The ’Burst spent most of the next 24 years under the new owner’s bed, taken out only for special occasions. Though he was a bonafide tinkerer, Dirking refrained from modifying the guitar, and started to study vintage Gibsons. At some point, he showed it to the late Frank “Eff Jott” Krueger, a guitarist and vintage-guitar expert in Berlin who immediately saw that it had a replaced neck. “Gibson workmanship, or Arnold Hoyer,” Krueger told Dirking. “Nobody else can do that quality of work around here,” he proclaimed. Krueger also immediately noticed the fake serial number and replaced pickups. He made a cash offer, but Dirking declined.
Flames in the House
Paul Warren was something of a wunderkind guitar player in the Detroit session scene, having played on countless Motown hits including the bluesy licks on “Papa Was A Rolling Stone” by the Temptations way before he was old enough to buy a beer in the state of Michigan. He was into the blues and Eric Clapton, especially John Mayall and the Blue Breakers’ “Beano” album, and vintage-Les-Paul-through-a-Marshall roar. He wanted a Burst – bad!
“In the early ’70s, I went on the quest for a Burst,” Warren recently recalled. “I first settled on a very plain ’59, but the guy I bought it from said he knew of an extremely flamed Burst, owned by a man named Bill Wiggins from Drayton Plains. I contacted Bill, who claimed to own one of every vintage Les Paul. It took a while, but I arranged to see it, and indeed it was the flamiest I’d ever seen. I attempted to purchase it, and he wouldn’t sell it to me. I continued to chase the guitar for well over a year, even after I had moved to L.A. In 1975, I acquired the job as guitarist for Rare Earth. It paid $1,000 a week. I phoned Bill and asked him to name his figure, which turned out to be $2,000.”
The deal was done and Warren took receipt of the guitar, immediately going to work improving on his new main squeeze. He didn’t care for the guitar’s “reflector” control knobs, and replaced them with more-traditional knobs.
Shortly after acquiring the guitar, Warren found himself rehearsing with Ray Manzarek’s band, Nite City, at SIR studios in Hollywood. Guitarist/photojournalist Robb Lawrence was head of SIR’s guitar department at the time, and recalls catching wind of a disastrous event during the sessions.

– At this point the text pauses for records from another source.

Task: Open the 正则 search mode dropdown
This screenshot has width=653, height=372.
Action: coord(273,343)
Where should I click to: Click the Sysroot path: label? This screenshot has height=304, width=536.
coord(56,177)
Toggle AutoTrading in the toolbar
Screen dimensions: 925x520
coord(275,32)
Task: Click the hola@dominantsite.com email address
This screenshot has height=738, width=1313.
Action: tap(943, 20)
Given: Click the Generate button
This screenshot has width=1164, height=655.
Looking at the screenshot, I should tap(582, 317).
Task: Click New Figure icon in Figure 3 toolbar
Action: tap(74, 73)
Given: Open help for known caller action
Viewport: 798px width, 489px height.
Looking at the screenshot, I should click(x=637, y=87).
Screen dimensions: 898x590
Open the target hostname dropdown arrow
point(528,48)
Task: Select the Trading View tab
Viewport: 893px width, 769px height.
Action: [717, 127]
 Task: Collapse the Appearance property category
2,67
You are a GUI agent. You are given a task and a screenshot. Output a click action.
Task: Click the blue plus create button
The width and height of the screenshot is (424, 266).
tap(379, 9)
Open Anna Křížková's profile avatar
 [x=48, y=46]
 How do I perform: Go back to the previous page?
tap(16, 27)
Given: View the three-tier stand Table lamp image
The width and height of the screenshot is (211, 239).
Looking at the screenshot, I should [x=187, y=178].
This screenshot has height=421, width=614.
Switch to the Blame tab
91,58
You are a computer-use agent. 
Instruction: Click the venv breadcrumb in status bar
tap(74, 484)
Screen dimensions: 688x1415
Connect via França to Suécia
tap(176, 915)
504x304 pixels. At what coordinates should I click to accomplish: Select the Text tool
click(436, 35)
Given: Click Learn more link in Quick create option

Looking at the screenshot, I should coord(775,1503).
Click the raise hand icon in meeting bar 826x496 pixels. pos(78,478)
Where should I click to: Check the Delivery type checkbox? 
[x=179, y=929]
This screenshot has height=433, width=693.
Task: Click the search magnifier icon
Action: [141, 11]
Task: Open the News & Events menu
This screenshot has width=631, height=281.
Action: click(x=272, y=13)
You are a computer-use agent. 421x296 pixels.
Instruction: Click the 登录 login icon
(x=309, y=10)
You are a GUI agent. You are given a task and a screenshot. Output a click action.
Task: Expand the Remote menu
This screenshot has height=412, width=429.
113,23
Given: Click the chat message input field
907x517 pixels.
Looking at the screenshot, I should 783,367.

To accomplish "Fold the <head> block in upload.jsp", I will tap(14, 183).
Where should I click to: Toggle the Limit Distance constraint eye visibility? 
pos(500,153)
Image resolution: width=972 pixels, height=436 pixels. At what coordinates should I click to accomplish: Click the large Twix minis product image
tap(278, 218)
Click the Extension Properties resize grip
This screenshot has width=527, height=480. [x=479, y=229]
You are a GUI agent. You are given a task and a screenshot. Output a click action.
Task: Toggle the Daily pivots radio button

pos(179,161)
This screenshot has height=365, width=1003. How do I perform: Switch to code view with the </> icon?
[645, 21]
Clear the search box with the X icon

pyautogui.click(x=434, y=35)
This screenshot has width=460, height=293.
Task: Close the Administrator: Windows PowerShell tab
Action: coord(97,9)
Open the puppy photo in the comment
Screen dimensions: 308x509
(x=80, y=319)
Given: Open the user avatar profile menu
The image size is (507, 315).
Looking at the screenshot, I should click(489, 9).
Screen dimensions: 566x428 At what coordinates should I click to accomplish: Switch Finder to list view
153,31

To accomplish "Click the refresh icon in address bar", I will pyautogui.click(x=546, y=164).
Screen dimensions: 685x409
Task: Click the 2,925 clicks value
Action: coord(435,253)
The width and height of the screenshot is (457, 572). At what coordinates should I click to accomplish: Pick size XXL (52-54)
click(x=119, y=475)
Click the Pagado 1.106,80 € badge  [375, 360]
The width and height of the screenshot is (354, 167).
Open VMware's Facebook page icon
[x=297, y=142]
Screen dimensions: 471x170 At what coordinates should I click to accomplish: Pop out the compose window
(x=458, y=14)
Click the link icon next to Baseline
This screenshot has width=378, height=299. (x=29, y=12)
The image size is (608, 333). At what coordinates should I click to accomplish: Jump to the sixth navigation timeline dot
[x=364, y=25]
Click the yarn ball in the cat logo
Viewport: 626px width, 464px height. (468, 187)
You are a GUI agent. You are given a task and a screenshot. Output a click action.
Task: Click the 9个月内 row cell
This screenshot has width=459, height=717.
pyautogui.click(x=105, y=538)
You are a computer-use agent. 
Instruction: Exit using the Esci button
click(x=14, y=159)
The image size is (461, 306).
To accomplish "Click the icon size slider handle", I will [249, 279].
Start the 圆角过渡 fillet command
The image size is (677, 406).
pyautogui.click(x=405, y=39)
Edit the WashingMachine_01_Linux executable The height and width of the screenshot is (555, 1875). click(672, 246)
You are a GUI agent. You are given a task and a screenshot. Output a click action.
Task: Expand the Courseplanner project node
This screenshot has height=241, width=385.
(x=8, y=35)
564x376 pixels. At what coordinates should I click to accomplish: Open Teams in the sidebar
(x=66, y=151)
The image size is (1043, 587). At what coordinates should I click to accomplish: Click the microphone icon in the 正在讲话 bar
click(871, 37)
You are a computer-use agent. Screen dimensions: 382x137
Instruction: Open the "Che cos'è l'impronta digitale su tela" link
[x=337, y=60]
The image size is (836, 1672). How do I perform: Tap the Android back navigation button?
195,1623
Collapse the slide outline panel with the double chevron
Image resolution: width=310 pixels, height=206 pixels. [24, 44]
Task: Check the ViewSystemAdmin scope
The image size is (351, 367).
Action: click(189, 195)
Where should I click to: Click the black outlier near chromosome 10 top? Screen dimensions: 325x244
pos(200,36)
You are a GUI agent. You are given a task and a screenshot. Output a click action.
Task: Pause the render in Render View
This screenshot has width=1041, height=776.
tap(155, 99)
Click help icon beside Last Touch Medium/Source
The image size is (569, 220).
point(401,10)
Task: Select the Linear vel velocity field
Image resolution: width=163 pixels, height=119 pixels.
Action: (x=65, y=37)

“Their singer, Noah, came down with a mic stand the same time Paul came up with the guitar, and the stand hit the guitar’s neck and it broke off in Paul’s hands!” Lawrence recalled. “He told me he started crying right there!”
The damage was indeed horrific. But Lawrence knew that repairman Yuris Zeltins, at the Blue Guitar Shop, in San Diego, was the man for such a delicate repair.
“Yuris took the neck off and duplicated it,” Lawrence recalled. “The new neck was prepared and finished with no orange-peel on the headstock edges.”
Zeltins used the original fretboard and holly veneer, keeping the feel and look as original as possible. However, no serial number was applied because Zeltins didn’t have a properly sized ink stamp.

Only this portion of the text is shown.